Up ~15%, Despite Two Formidable Obstacles

Our Hamilton Capital U.S. Mid-Cap Financials ETF (USD) rose 15% in its first year, outperforming the U.S. large-cap financials index (S5FINL Index). The sheer earnings growth of HFMU.U holdings supported this outperformance despite two very formidable obstacles, both of which we believe are unlikely to recur. Of importance, HFMU.U achieved this outperformance with significantly lower drawdowns and volatility. What were these obstacles?

First, multiple expansion for the 4 mega-cap banks – which represent ~40% of the benchmark – supported the performance of the U.S. large-cap financials index in the past 12 months. Even though these mega banks continue to grow EPS at a much slower rate than their mid-cap peers, they benefited from multiple expansion primarily as the market became more optimistic on U.S. economic growth (of which mega-caps are de facto proxies). Multiple expansion of these 4 mega-caps provided a substantial tailwind to returns as average P/E’s rose from 9.6x to 10.3x (and P/BVs multiples rose from 1.2x to 1.4x)1.

Attractive yield

Second, U.S. mid-cap banks (~70% of HFMU.U) have more exposure to commercial lending and are therefore more rate sensitive than their large-cap peers, which have more exposure to slower growth capital markets/investment banking. However, one crude/largely outdated macro-indicator that holds great sway over generalist investors is the 2-10 spread, which in the last year compressed to its lowest level in over 10 years at 23 bps, falling from 79 bps a year ago (see Appendix I).

This spread is seen by many generalist investors as a proxy for the yield curve, and therefore when it compresses creates concerns over margin compression. However, as the (material) EPS growth of HFMU.U has highlighted this past year, the decline in this spread did not have a material impact on earnings2. However, it influences large pools of fast-moving capital, which weighed on P/E multiples.

So, despite transient factors supporting large-caps financials and one significant – but outdated – sentiment indicator weighing on mid-caps, HFMU.U still managed to outperform its large-cap peers, while experiencing materially lower volatility. For example, the XLF – or large-cap financials index – declined for 5 consecutive months ending in June 2018.

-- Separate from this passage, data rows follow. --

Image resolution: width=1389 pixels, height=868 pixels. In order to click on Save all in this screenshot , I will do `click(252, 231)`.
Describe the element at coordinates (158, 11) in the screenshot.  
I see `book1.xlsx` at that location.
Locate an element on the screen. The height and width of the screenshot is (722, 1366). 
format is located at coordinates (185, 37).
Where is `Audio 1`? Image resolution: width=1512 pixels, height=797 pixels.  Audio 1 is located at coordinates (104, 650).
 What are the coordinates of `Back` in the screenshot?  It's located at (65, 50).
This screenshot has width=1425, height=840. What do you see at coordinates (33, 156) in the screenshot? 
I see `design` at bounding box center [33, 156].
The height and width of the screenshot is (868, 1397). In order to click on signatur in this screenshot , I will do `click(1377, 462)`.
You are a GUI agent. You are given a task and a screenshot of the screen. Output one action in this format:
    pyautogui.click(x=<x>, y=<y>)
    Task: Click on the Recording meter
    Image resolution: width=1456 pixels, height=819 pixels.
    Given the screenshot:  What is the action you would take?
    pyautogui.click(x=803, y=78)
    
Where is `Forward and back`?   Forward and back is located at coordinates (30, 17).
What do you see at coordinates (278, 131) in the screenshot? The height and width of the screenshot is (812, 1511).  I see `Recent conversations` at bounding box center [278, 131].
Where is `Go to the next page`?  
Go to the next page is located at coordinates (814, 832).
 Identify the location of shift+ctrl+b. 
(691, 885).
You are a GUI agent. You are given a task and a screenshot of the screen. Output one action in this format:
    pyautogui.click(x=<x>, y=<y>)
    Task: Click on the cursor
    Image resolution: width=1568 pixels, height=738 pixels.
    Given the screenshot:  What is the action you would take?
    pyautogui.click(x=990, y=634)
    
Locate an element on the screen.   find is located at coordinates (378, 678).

Going forward, consensus portfolio-weighted EPS growth for 2019 for HFMU.U is ~13.1% with a P/E of 12.0x. This compares very favourably to the large-caps, which have portfolio-weighted consensus EPS growth of ~9.6% and a higher P/E of 13.4x.

In addition, we continue to believe that the Hamilton Capital U.S. Mid-Cap Financials ETF (USD) provides exposure to a huge and attractive part of the global financial sector, possessing the following positive attributes: (i) customized geographic exposure to higher growth states/regions, (ii) greater rate sensitivity, (iii) favourable regulatory tailwind, and (iv) ongoing consolidation.



1 From September 1st, 2017 to August 31st, 2018.
2 See ETF Commentary for comments on HFMU.U, including EPS growth.

Note: Comments, charts and opinions offered in this commentary are produced by Hamilton Capital and are for information purposes only. They should not be considered as advice to purchase or to sell mentioned securities. Any information offered is believed to be accurate, but is not guaranteed.